TASK DATA.
Start of Block

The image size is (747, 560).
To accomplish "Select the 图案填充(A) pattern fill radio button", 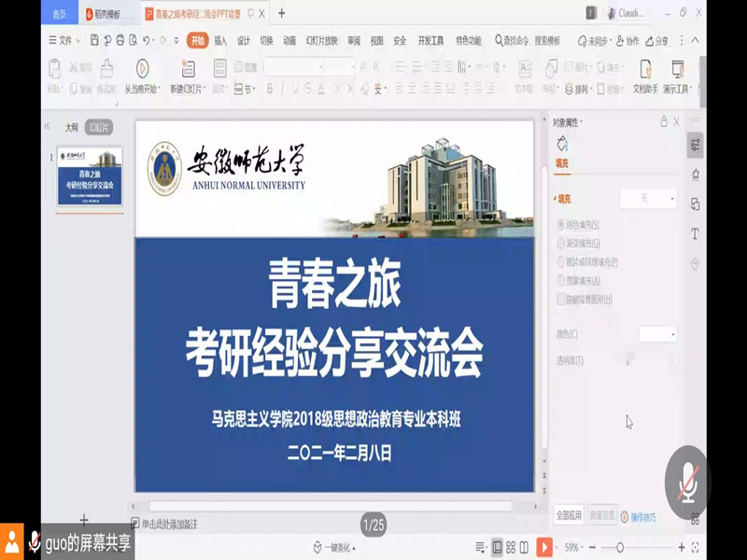I will tap(561, 281).
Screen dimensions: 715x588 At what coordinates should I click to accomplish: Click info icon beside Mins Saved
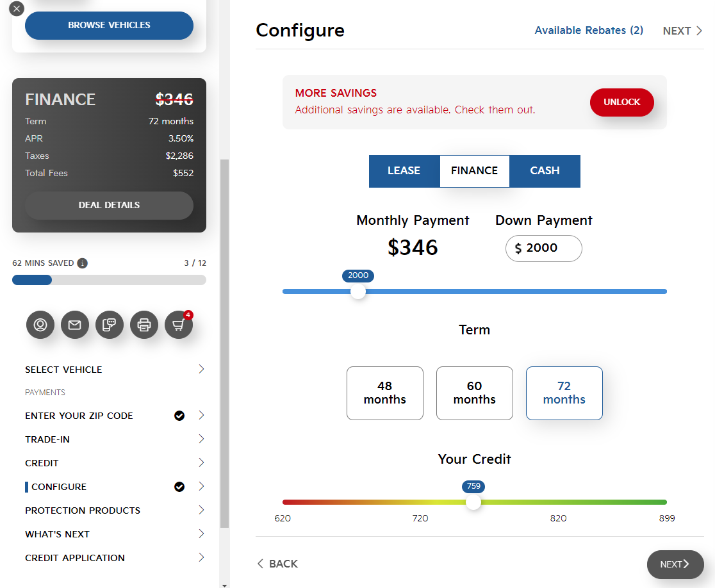click(x=82, y=263)
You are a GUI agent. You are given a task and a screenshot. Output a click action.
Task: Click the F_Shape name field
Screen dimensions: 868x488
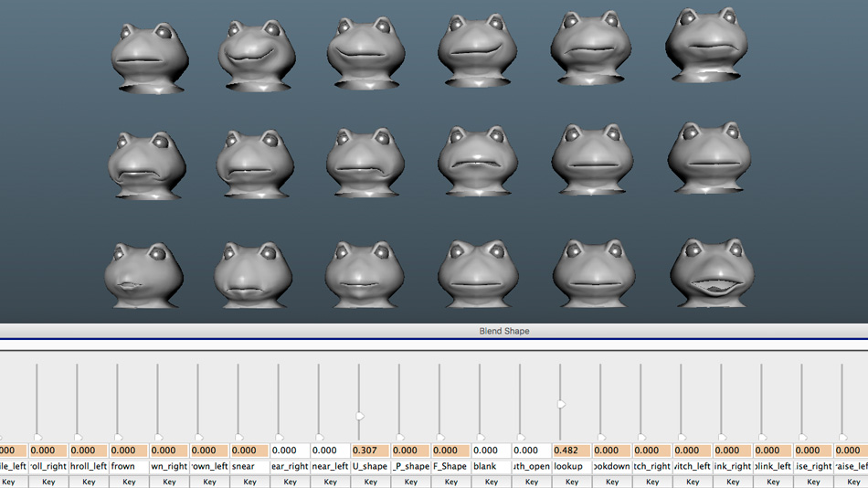[x=450, y=466]
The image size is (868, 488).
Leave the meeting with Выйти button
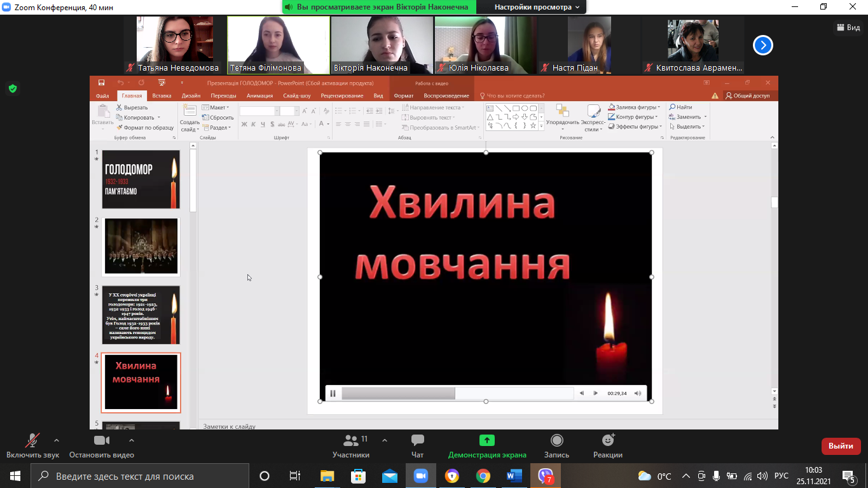pyautogui.click(x=841, y=446)
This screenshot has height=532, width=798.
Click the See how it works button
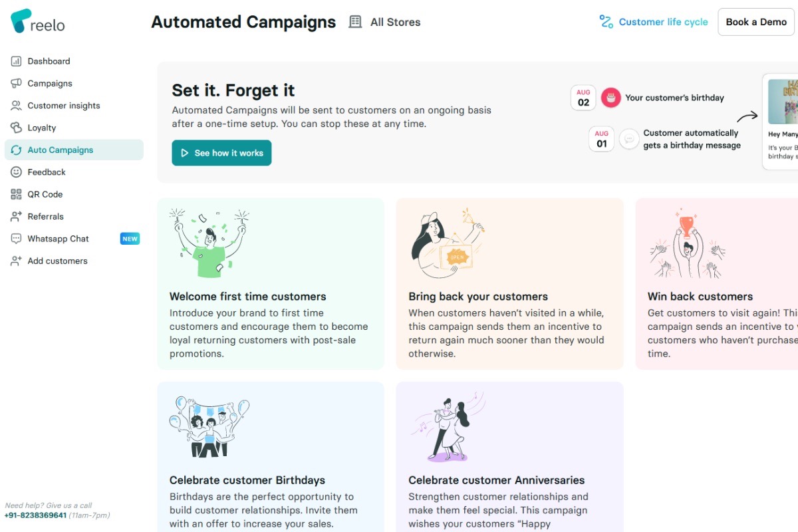coord(221,153)
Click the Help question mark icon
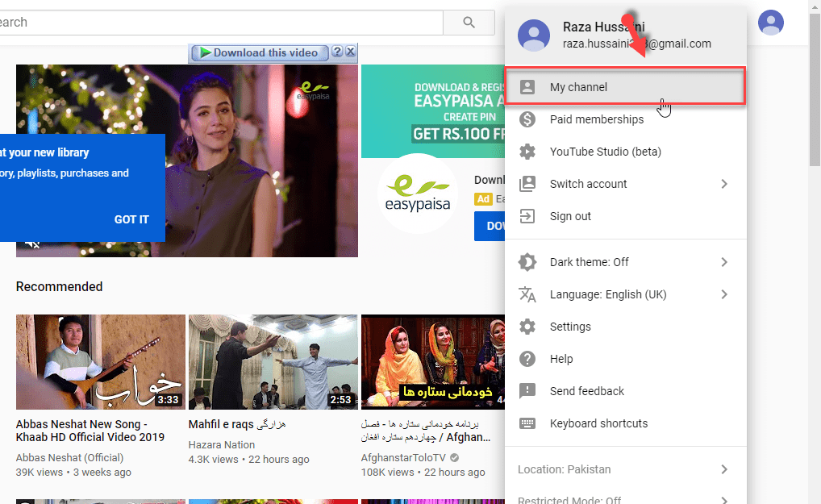Image resolution: width=821 pixels, height=504 pixels. tap(527, 358)
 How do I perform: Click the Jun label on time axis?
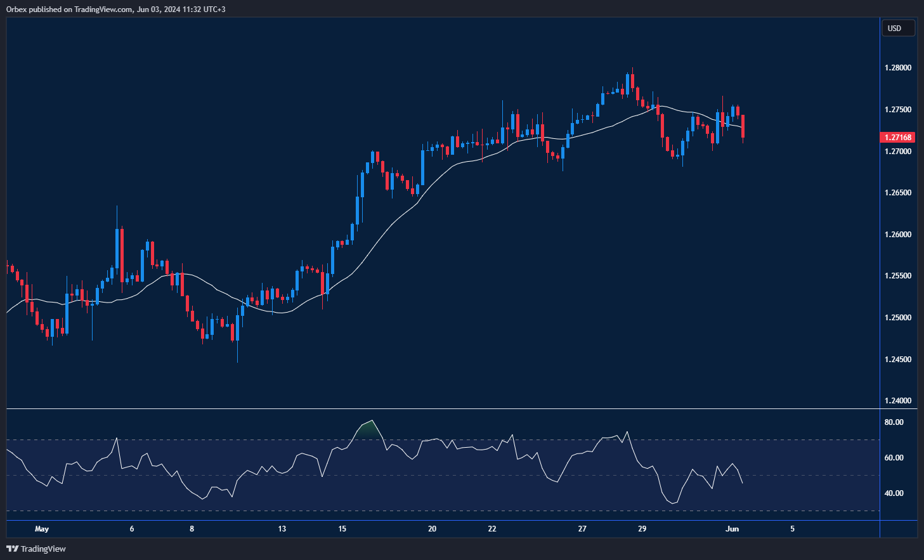tap(732, 529)
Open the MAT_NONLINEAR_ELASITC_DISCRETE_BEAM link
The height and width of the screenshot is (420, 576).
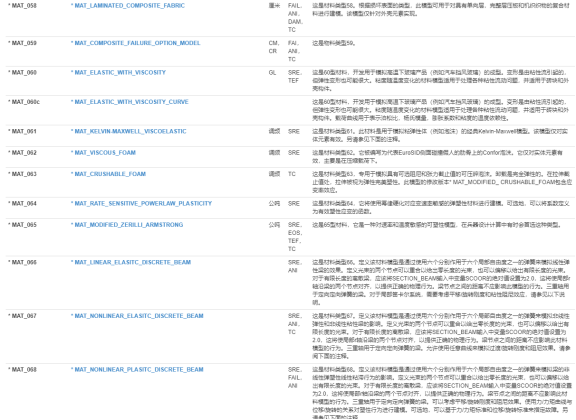coord(137,316)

End of Block

Output the line that contains "Click the Help question mark icon" and every subsequent line through the end of the entries, exactly as given, without pictures.

REPLY.
Click the Help question mark icon
Image resolution: width=821 pixels, height=504 pixels. tap(527, 358)
 How do I perform: Click the Jun label on time axis?
tap(732, 529)
Open the MAT_NONLINEAR_ELASITC_DISCRETE_BEAM link
The height and width of the screenshot is (420, 576).
coord(137,316)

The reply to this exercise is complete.